ESPECTáCULOS

Los negros ya no nos molestan más

 Por José Pablo Feinmann

Ella es bella, talentosa y acaba de pasar a la historia: es la primera mujer negra (en una industria de hombres y de hombres blancos) que ha ganado un Oscar por un papel protagónico. El mensaje político que Hollywood envía es: ya no hay puertas cerradas para nadie, nuestro reino es el de la tolerancia y el de la libertad. Sin embargo, veamos: Halle Berry empezó a hacerse notar en un film para televisión sobre una estrella y cantante negra que se destacó en los años cincuenta: Dorothy Dandridge. Dorothy tenía mucho talento, era muy hermosa y en 1953 hizo una versión “negra” de la ópera Carmen, que se llamó Carmen Jones. Dorothy estuvo magistral y la nominaron al Oscar. En suma, en 1954, por primera vez, una actriz negra lograba ser nominada al Oscar por un rol estelar y atravesó la alfombra roja con toda la esperanza de ganarlo. No lo ganó. Luego, bajo las órdenes del despótico Otto Preminger, hizo Porgy and Bess y luego, en 1965, sola, sin un dólar, sin amor, desesperada, la encontraron muerta por una mezcla de alcohol y pastillas, tal como a Marilyn.
En 1999, Halle Berry hace su papel en la TV movie mencionada, se gana un Globo de Oro, y ahora, en el 2002, Halle Berry venga a Dandridge y a todas las actrices negras y se gana un Oscar, el Oscar que casi gana Dorothy en 1954. Entre 1954, en que “casi” gana Dorothy, y 2002, en que sí gana Halle, pasaron... ¡cuarenta y ocho años!

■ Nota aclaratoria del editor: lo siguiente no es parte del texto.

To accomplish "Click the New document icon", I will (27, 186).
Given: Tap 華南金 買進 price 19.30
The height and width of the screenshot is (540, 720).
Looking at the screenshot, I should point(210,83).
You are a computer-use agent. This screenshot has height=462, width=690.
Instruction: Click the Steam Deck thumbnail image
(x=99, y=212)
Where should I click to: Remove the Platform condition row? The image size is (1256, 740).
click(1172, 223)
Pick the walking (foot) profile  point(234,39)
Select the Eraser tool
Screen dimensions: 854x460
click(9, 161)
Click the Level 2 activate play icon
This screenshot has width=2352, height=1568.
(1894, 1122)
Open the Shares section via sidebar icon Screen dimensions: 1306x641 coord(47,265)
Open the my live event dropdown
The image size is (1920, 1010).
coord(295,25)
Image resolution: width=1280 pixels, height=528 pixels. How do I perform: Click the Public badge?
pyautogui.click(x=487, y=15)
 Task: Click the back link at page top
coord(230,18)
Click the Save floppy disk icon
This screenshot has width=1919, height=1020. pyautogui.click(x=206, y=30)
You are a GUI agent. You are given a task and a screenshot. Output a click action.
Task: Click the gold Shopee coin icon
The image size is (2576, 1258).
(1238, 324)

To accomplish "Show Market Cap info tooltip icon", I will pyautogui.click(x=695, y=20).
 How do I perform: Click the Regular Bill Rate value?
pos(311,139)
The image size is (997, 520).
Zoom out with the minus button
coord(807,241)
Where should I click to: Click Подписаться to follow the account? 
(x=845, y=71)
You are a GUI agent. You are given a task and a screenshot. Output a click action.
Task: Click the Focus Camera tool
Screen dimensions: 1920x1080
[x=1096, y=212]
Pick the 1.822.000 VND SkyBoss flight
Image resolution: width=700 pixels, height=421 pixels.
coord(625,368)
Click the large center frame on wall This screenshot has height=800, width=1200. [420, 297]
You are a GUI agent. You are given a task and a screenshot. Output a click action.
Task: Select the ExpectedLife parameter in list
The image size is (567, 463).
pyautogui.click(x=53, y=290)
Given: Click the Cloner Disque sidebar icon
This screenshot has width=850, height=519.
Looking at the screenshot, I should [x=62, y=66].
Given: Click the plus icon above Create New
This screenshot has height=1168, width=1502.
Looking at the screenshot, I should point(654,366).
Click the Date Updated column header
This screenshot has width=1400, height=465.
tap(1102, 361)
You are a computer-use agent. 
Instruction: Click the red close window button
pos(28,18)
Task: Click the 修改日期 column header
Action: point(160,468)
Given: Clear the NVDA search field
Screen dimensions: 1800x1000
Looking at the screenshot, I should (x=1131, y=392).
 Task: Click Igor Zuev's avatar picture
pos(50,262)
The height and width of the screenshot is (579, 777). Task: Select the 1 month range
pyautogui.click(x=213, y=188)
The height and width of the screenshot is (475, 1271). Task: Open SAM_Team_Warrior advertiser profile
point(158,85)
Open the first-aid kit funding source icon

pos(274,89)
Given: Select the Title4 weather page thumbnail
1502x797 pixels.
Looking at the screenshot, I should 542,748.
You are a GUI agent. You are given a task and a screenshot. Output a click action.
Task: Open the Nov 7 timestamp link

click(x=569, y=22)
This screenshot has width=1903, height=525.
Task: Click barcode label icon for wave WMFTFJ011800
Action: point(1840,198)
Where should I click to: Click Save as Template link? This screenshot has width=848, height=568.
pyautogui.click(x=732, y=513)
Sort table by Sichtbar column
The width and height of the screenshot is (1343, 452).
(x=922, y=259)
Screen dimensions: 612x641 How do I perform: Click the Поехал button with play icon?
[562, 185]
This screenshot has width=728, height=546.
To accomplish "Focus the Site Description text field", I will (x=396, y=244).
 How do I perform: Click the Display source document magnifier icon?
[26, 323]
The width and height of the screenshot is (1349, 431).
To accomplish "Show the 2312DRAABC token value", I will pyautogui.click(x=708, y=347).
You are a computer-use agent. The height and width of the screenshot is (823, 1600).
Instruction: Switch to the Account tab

Son muchos, tal vez demasiados. Hay puertas que se abren demasiado tarde, hay sociedades que evolucionan con una lentitud alarmante, hay estructuras de un conservadurismo tal que la opción de abandonarlas, ya que triunfar en ellas es demasiado costoso y no parece valer tanta pena, pareciera la más adecuada. Así, la descomedida ceremonia 2002 del Oscar bien pudo llamarse Introducing Halle Berry o Vean cómo avanzamos o Qué progres que somos o Los negros ya no nos molestan más. Tanto no molestan, que les regalaron la noche.
Fue la gran fiesta del Tío Tom, ese negro que es el símbolo de lo políticamente correcto o, mejor aún, ya que esa expresión me tiene un poco harto, de lo políticamente aceptable, digerible, integrable. Sidney Poitier es un excelente actor pero acaso toda su carrera apenas si ha servido para abrirle el camino a Denzel Washington, quien, desde las luces del escenario, con su Oscar en la mano, le grita: “¡Soy tu sucesor!”. Claro que sí: lo eres, Denzel. El nuevo Poitier, el nuevo negro hermoso elegido para convalidar una estructura que seguirá siendo racista, machista (aunque lo dejen a Ian McKellen juguetear con la entrepierna de su joven amigo, aunque lo dejen creer que está revolucionando la historia de la sexualidad humana) y, sobre todo, que seguirá sin plantearse ninguno de los problemas que aquejan –entre atrocidades– al mundo, especialmente el hambre, la miseria, la guerra, el militarismo. Acaso Berry crea que ha llegado para vengar a todas sus hermanas, pero sólo ha llegado para consolidar un sistema que necesita, de tanto en tanto, abrirse un poco para seguir cerrado. Hoy, en ese sistema, se introdujo Halle Berry, una bella muchacha, una talentosa actriz. Pero entre 1954, con Dorothy, y 2002, con Halle, pasó demasiado tiempo como para creer en la capacidad de transformación de esa rígida, manipulada, pomposa y hueca ceremonia que es el Oscar, por donde raramente se deslizó la grandeza del cine norteamericano.
Por eso, desde esta alejada latitud del mundo, desde este país al que Estados Unidos ha abandonado por completo (acaso para nuestra inesperada dicha), desde la Argentina, cuyo film en competencia no fue premiado y lo lamento porque Juan José Campanella es un director que merece que todo le salga bien porque es talentoso y filma como muy pocos lo saben hacer, desde aquí, digo, desde el país al que la Administración Bush escupió en Monterrey, saludamos al piantado, al talentoso, al solitario y valiente Sean Penn, que ni apareció por la alfombra roja, que dijo, muysimplemente, señores, dijo, el Oscar es una farsa, un circo, un casino rumboso, una mesa de apuestas, y nada tiene que ver con el cine, ni con los derechos humanos ni con el arte ni con la vida en general. Y se quedó en su casa, tranquilo, tomando cerveza y disfrutando de la sonrisa de Robin Wright, que es bellísima.